After having heard so much hype about this I was expecting great things and it started splendidly. What he did was introduce ideas that explain a superhero comic cliché (no hero or villain who dies stays dead) for all gamma-related characters in the Marvel universe while tying it to some even bigger concepts.
Apart from that he managed to shift the mood from mere action to genuine horror in parts due to the excellent art by Joe Bennett who redefined the visuals of Banner-to-Hulk shifts and vice versa. The combination of brilliant visuals with the deft storytelling by Ewing made for a great mix that felt like it genuinely did a lot of new things with the Hulk and his entourage while managing to weave in a lot of callbacks to previous Hulk lore.
But at the halfway mark I felt like the story, which seemed to hint at something big it was building toward, was stalling and using filler content like the conflict with the Roxxon minotaur boss to not progress naturally toward where it should have been heading. From the start, I expected to find out what the One-Below-All was planning for the Hulk, and I expected a kind of conflict between them that led somewhere meaningful.

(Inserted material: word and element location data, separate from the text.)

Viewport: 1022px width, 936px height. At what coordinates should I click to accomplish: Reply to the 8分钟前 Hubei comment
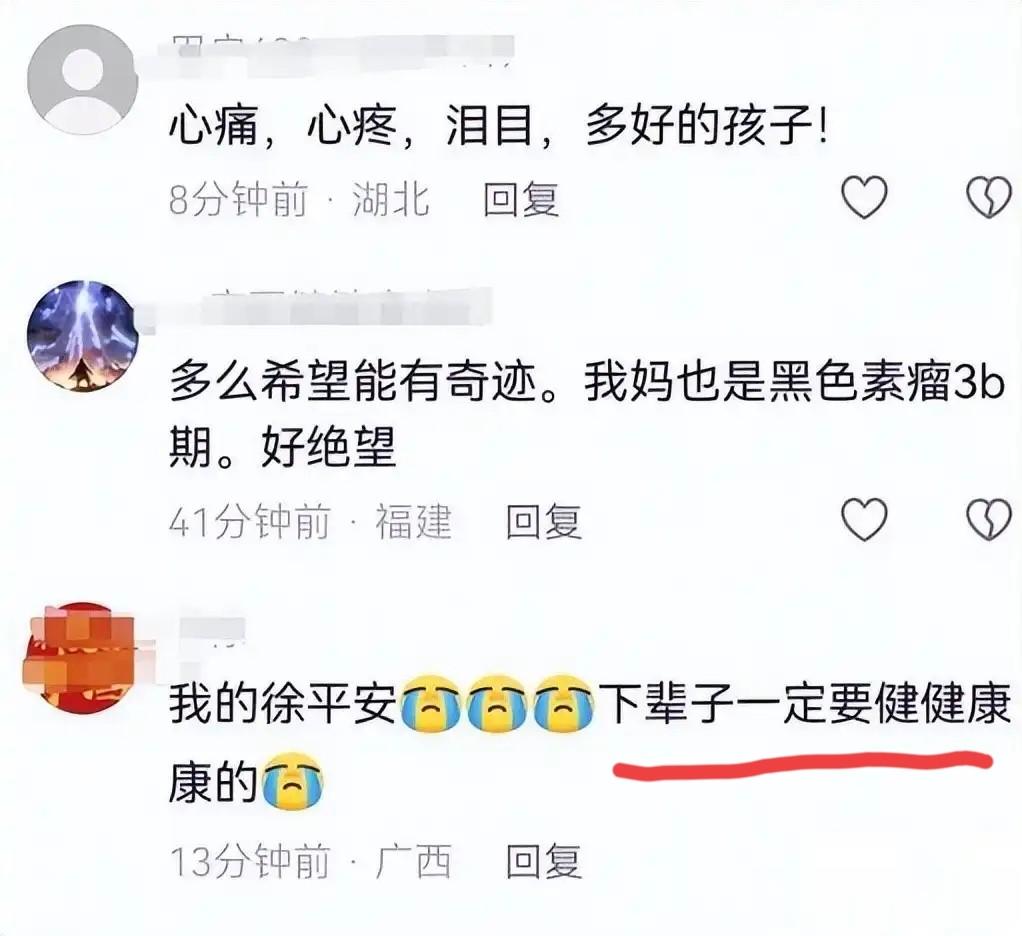(x=521, y=199)
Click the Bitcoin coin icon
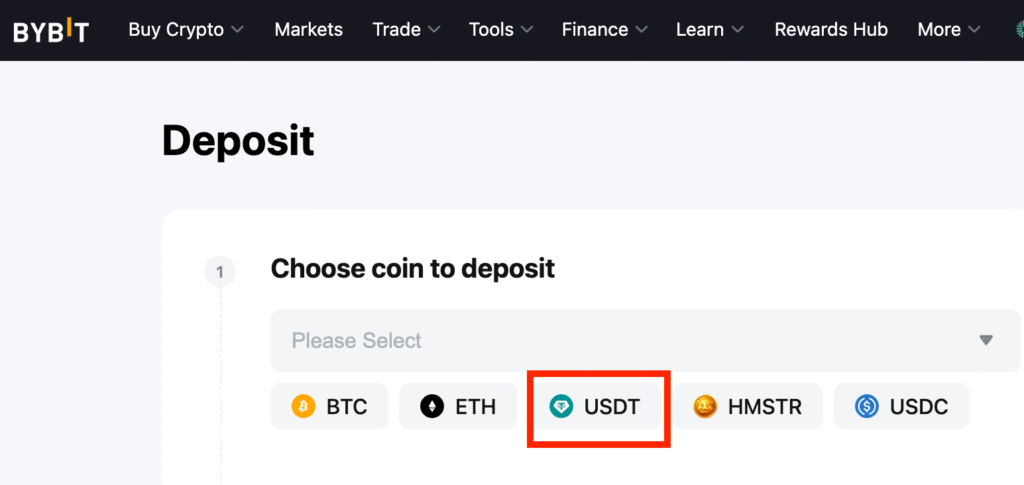The height and width of the screenshot is (485, 1024). pyautogui.click(x=303, y=407)
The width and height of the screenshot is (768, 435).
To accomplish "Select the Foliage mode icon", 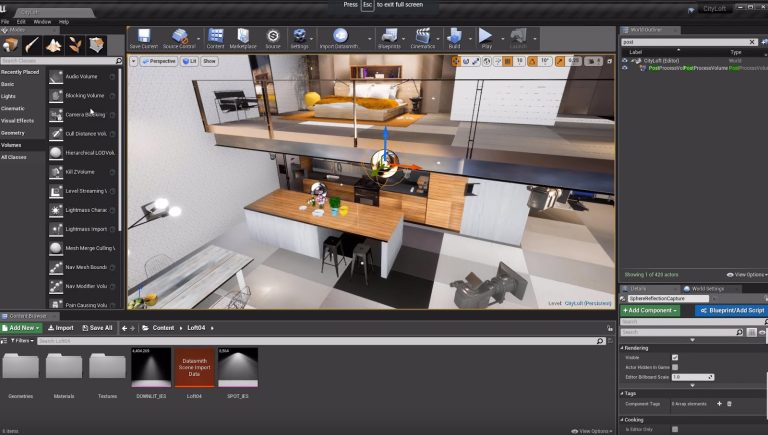I will coord(75,45).
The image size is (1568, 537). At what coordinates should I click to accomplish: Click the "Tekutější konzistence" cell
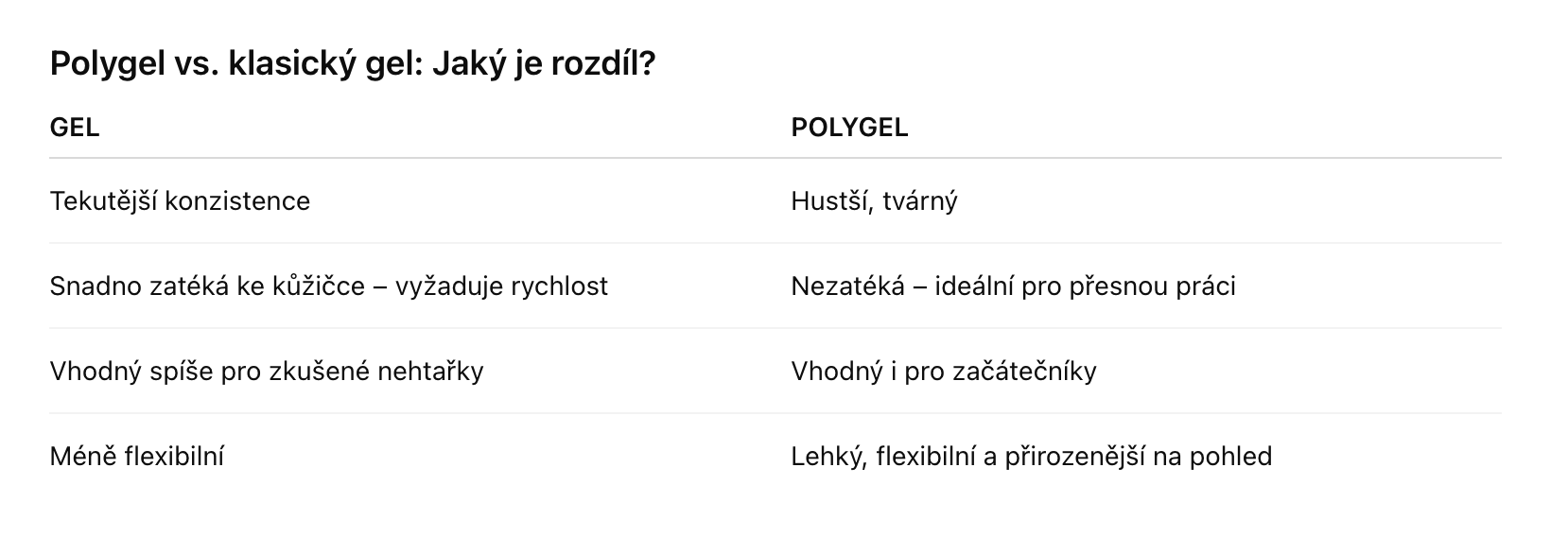point(180,201)
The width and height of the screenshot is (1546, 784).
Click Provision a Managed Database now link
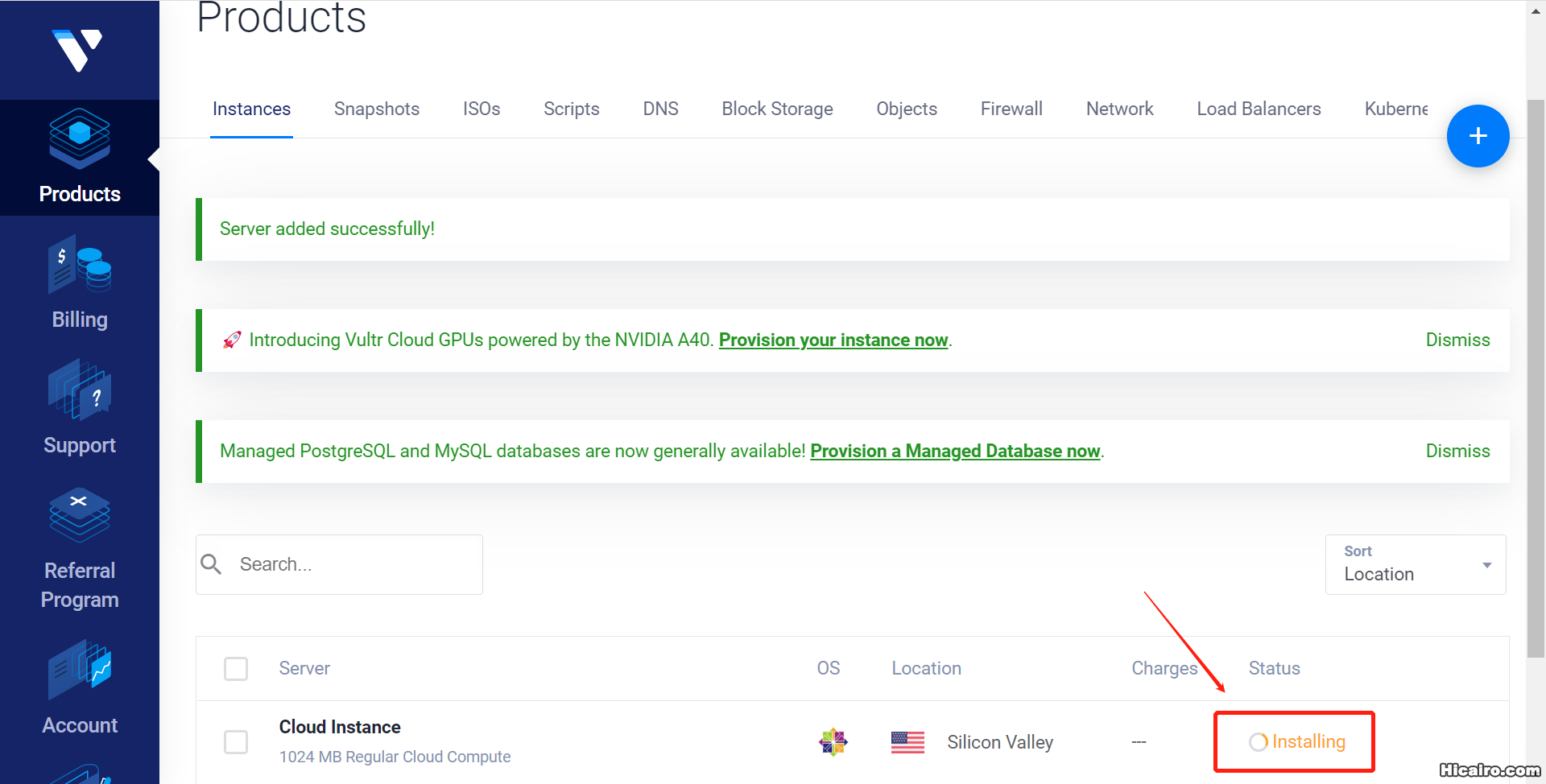point(955,452)
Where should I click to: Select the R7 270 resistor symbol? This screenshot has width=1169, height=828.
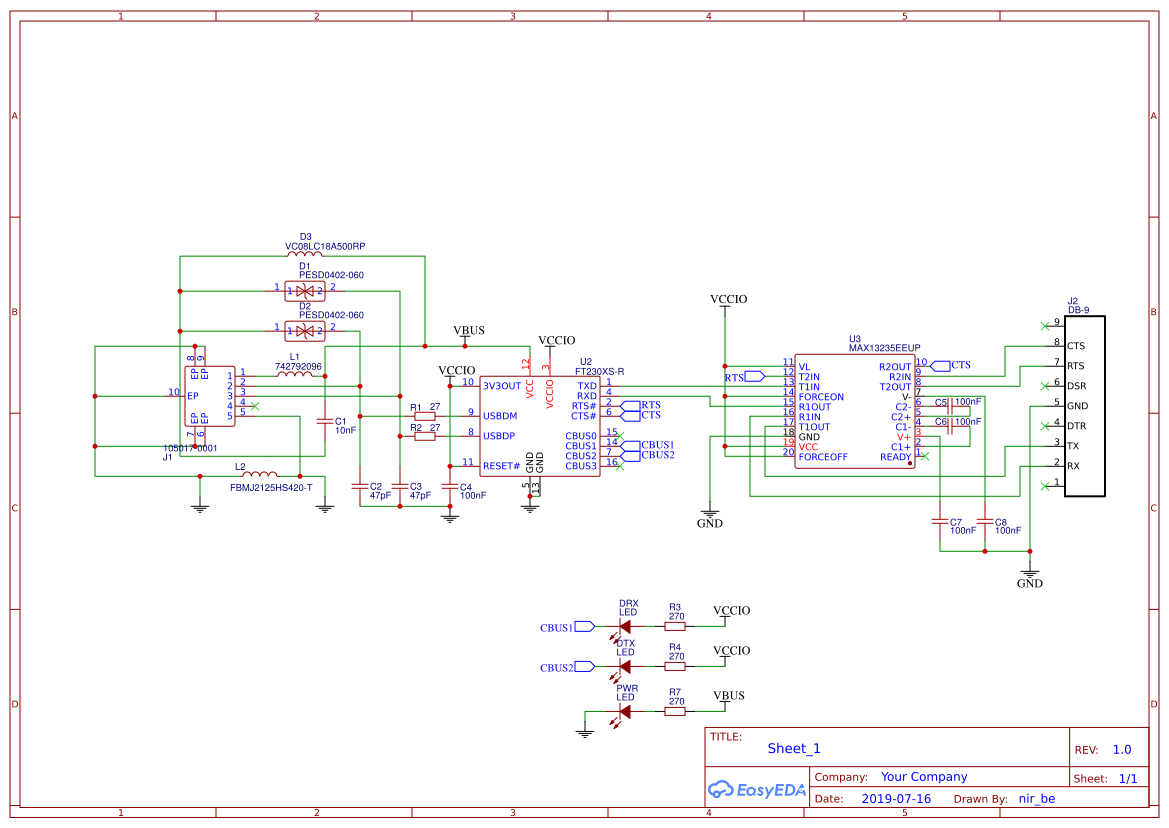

Instead, the entire series ends on a whimper that, if you aren’t religious, feels overly pretentious, pointless, and boring. Some comic runs are more about the journey than where it all leads to, but the way Ewing had hinted at things from the start of his run this felt like it was building toward something. And when his resolution to it wasn’t really interesting or meaningful in any way it somewhat spoiled it for me.
It’s still really well written with lots of great moments and I liked a lot of what was going on along the way (Betty as the Harpy, Joe Fixit, the Devil Hulk) but ultimately this feels like another Bruce Jones moment. Started great but the ending is kind of a let-down.